Più che preoccuparsi delle vittime, infatti, le autorità temevano l'accusa di razzismo o islamofobia, e tanti giornalisti che hanno tentato di affrontare l'argomento hanno ricevuto tali accuse.

Molti mass-media inoltre hanno sottolineato con insistenza che il fenomeno non presenta alcuna relazione con quello dell'immigrazione o con la presenza di gruppi islamici, mentre sfacciatamente il capo dei servizi per bambini a Rotherham continua a negare che lo scandalo di Rotherham abbia qualcosa a che fare con la razza, la religione o l'etnia.
Questo in contrasto con le affermazioni del giudice Gerald Clifton che ha invece individuato proprio nella religione dei condannati una delle motivazioni che hanno spinto quegli uomini a commettere gli abusi: essi agivano come non sentendosi parte della comunità

Da un articolo pubblicato su Linea Diretta (www.lineadiretta24.it) leggiamo che:

Le vittime venivano chiamate “white trash“, ossia “spazzatura bianca”, un appellativo da cui traspare un razzismo radicato.
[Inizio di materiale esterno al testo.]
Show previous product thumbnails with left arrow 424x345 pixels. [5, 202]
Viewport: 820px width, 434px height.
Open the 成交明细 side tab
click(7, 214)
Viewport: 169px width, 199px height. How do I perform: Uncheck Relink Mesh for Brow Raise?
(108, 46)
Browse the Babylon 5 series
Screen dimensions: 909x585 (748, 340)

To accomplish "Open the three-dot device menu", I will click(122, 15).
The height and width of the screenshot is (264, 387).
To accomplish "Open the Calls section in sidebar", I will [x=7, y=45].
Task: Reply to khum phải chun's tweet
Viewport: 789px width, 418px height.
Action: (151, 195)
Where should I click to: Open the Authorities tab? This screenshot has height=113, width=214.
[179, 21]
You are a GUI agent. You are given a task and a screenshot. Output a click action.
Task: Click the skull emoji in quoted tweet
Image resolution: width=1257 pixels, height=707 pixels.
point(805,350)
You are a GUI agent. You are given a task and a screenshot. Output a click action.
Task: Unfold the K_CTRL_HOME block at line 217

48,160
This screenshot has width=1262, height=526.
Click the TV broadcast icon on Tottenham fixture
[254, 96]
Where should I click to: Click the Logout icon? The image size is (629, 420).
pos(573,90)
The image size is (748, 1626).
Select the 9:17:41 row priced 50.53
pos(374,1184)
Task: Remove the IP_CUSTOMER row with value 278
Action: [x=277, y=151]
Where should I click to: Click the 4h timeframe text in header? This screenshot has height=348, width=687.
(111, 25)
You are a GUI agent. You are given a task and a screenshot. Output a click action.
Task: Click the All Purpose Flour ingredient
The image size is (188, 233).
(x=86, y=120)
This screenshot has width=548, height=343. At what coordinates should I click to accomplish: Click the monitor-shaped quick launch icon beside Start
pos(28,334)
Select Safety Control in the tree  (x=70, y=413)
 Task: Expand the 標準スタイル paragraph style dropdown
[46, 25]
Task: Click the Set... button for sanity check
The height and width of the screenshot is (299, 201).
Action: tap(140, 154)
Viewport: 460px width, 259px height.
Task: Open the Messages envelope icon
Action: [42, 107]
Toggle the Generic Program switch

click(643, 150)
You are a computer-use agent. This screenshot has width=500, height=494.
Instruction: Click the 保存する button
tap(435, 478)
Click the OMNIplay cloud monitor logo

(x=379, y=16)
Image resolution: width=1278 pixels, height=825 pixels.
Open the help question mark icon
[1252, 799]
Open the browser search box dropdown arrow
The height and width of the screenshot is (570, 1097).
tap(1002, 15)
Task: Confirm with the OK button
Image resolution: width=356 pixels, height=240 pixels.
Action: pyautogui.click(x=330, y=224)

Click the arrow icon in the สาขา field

Queste venivano stordite con alcool e droghe, minacciate con pistole, cosparse di benzina per poi essere sotto poste ad umiliazioni di carattere sessuale. Parliamo sempre di bambini, quindi di essere incapaci di difendersi, la cui vita (nel vero senso della parola) era stata affidata ai servizi sociali del Comune, da cui, però, non hanno ricevuto alcuna protezione.

Una vittima conosciuta con lo pseudonimo di Isabel ha rivelato: «Ero una bambina e loro sarebbero dovuti intervenire». E, ancora, riguardo al suo stupratore: «Credo che la polizia e i servizi sociali fossero al corrente, e loro non lo hanno fermato, penso che questo lo incoraggiò. Era quasi diventato un gioco per lui. Era intoccabile».”